Statistics and Its Interface

Volume 17 (2024)

Number 3

Robust subgroup analysis for network-linked data

Pages: 357 – 370

DOI: https://dx.doi.org/10.4310/23-SII774

Authors

Yu Xing (Northeast Normal University)

Wensheng Zhu (Northeast Normal University)

Kyongson Jon (Northeast Normal University)

Abstract

Modern applications often collect data with individuals connected by a network to effectively record relationship information between individuals. In this paper, we use both covariates and the network to identify subgroup structures from a heterogeneous population, where heterogeneity arises from unknown or unobserved latent factors. We propose a penalization based method for subgroup analysis based on the median regression model, which can automatically divide the samples into subgroups by penalizing pairwise difference of intercepts for individuals connected by an edge in the network. The proposed method can also be used to predict response variables for new subjects with only covariates by taking advantage of the network reconstructed after adding these new subjects. We suggest an implementation algorithm based on the local linear approximation to the nondifferentiable and nonconvex penalty function and establish the oracle properties of the proposed estimator under some regularity conditions.
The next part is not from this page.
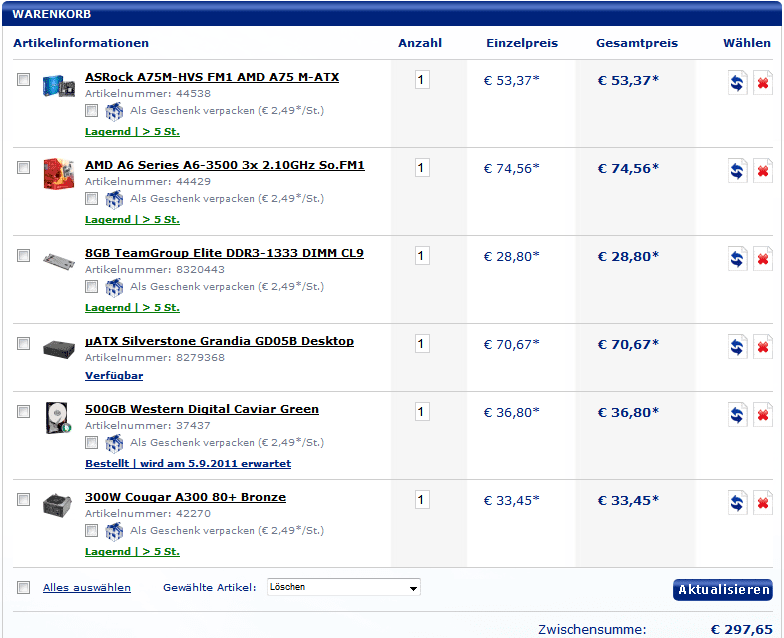This screenshot has height=638, width=784.
Task: Click red X for 500GB Western Digital
Action: [x=763, y=415]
Our simulation studies show that the proposed method can effectively identify heterogeneous subgroups even when the network has errors or misspecified edges. Finally, the advantages of the proposed method are further illustrated by the analysis on a housing price data set from real estate transactions.

Keywords

subgroup analysis, network-linked data, heterogeneity, prediction

Received 3 November 2022

Accepted 4 January 2023

Published 19 July 2024